Умница Зверев, объяснивший мне, в чем состояла «политическая целесообразность» расстрела Имре Надя, при всей своей сообразительности, конечно, не подозревал, что предложенная им формула («за выход из банды») несет в себе еще и этот, особый, вполне конкретный смысл.
Да, конечно, многое из того, что происходило тогда, окончательно прояснилось нам в последующие годы, а кое-что — и совсем недавно. Но это мое воспоминание свидетельствует, что многое мы все-таки знали и понимали уже тогда.
Понимали главное: что правит нами — банда, руководствующаяся в своих действиях законами уголовного мира.
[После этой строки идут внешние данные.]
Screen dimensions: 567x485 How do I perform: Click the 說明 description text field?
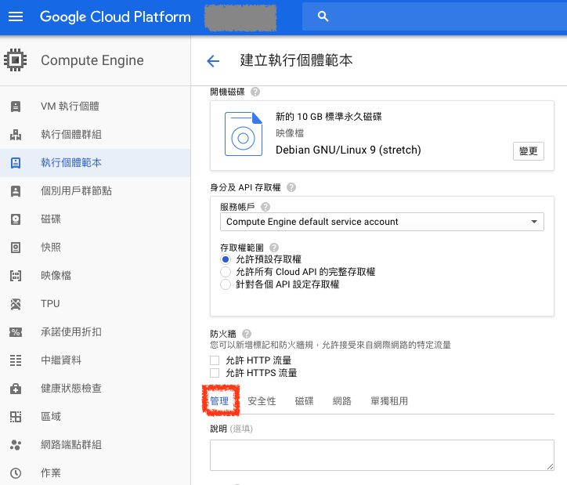(381, 455)
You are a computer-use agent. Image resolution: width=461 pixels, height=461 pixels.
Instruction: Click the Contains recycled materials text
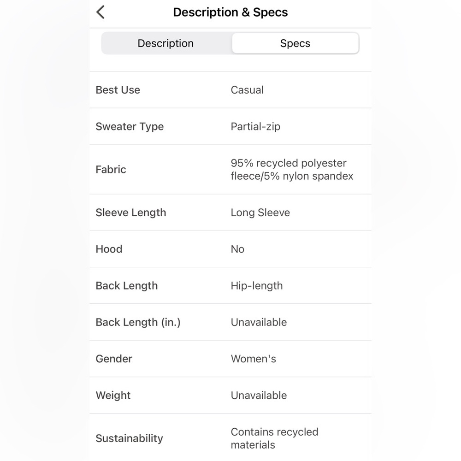275,438
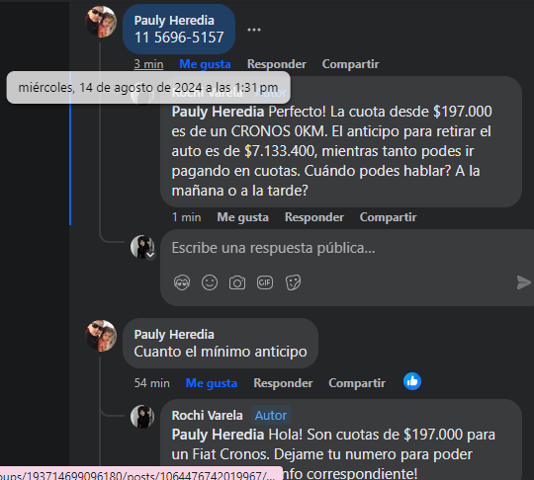Viewport: 534px width, 480px height.
Task: Attach a photo using the camera icon
Action: (x=237, y=282)
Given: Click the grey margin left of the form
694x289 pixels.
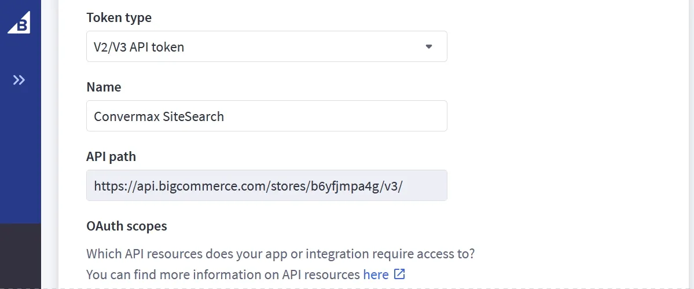Looking at the screenshot, I should [50, 145].
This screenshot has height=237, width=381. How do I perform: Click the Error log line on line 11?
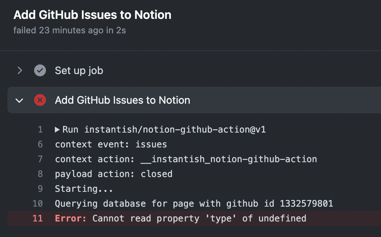180,218
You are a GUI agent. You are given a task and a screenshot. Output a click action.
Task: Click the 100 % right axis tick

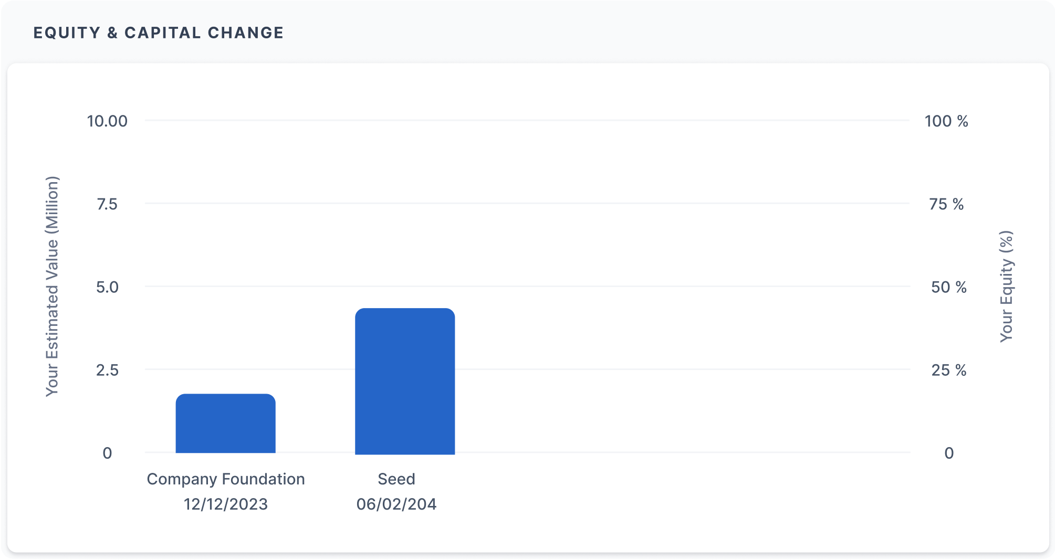coord(946,121)
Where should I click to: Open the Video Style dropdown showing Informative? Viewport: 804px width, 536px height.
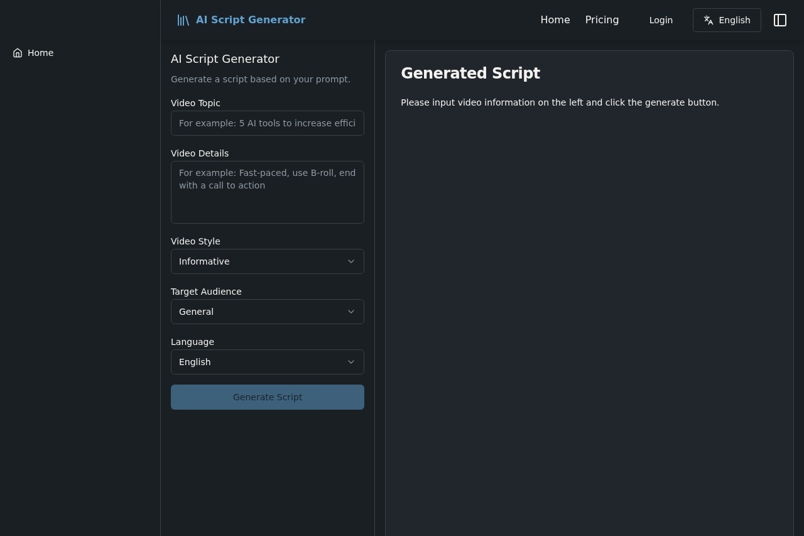(x=268, y=261)

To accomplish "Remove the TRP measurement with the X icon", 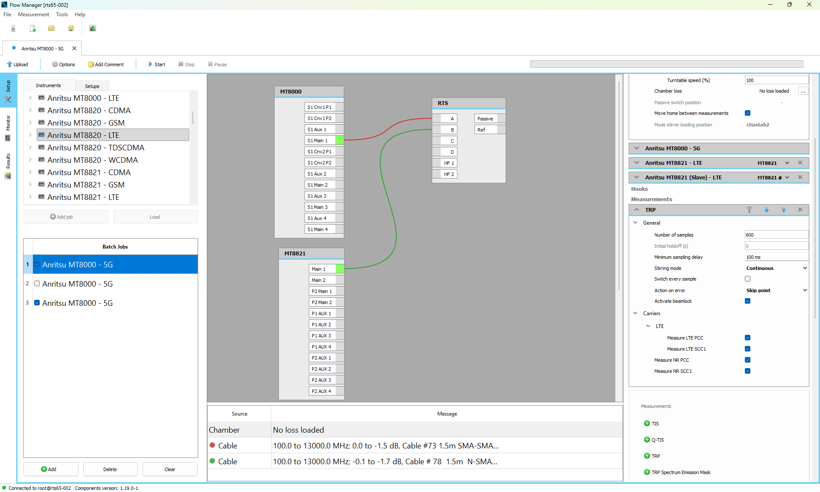I will (800, 210).
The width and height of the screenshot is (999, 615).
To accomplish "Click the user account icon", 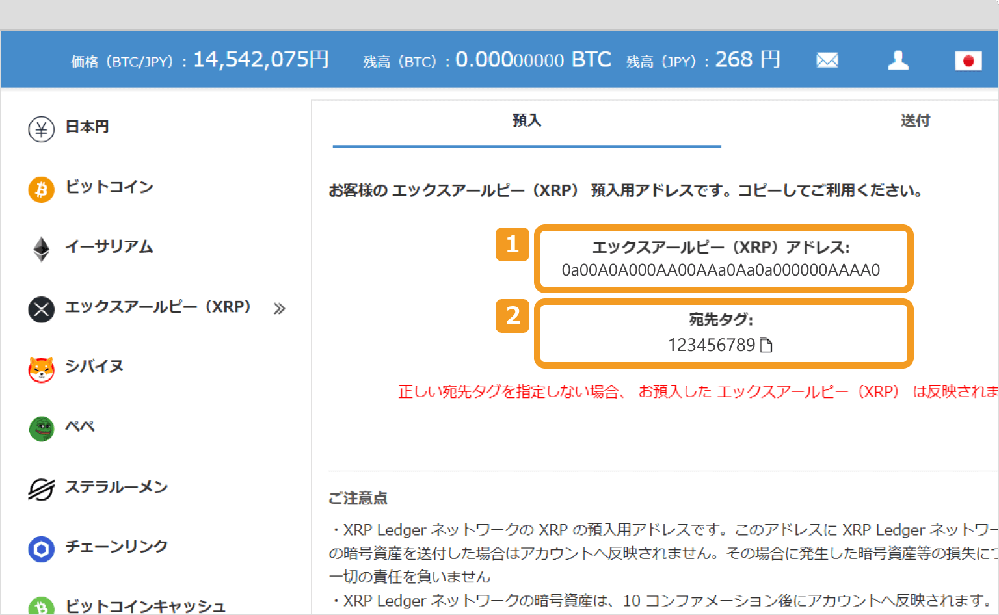I will [x=898, y=59].

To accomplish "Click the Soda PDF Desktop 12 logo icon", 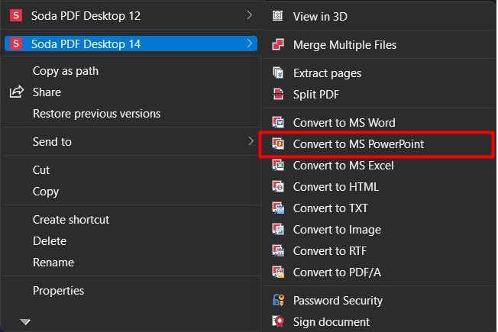I will point(16,15).
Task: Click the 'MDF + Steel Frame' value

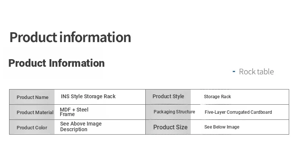Action: [74, 112]
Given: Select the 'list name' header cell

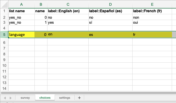Looking at the screenshot, I should click(21, 11).

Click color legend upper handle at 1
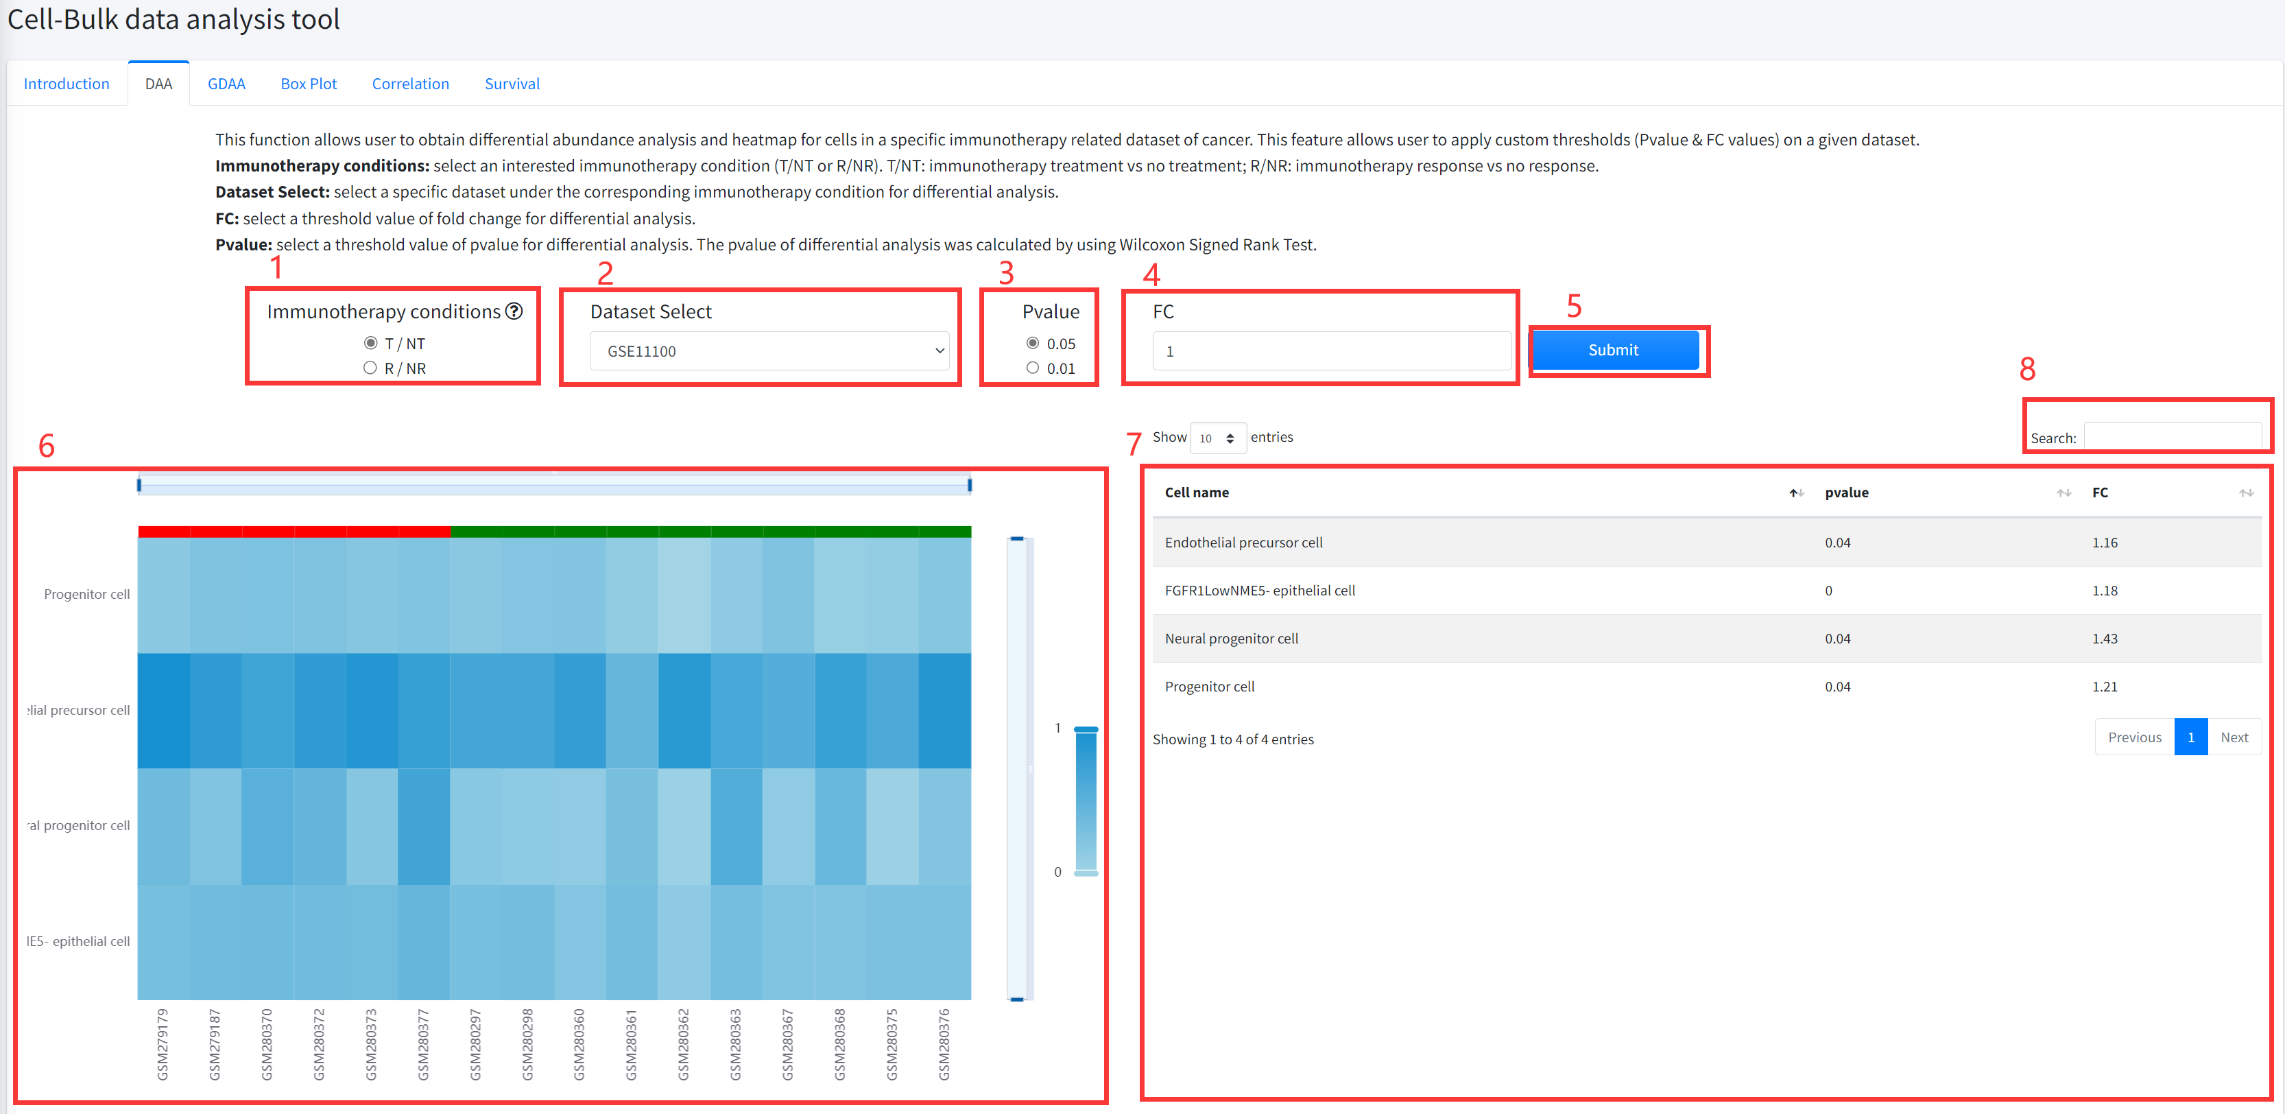(1086, 729)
И вторжение советских войск в Венгрию — самая что ни на есть настоящая бандитская акция.
Эта бандитская акция оставила глубокий шрам на нашей совести. (Увы, не единственный, были и другие: до Венгрии — Латвия, Литва, Эстония, раздел Польши, Финская война. После Венгрии — Чехословакия и Афганистан.)
Казалось бы, что нового мог я узнать об этом сегодня — спустя почти полвека?
А вот — узнал. Узнал, прочитав книгу Имре Кертеса «Английский флаг».
Книга эта состоит из трех повестей, не связанных друг с другом ни сюжетно, ни тематически.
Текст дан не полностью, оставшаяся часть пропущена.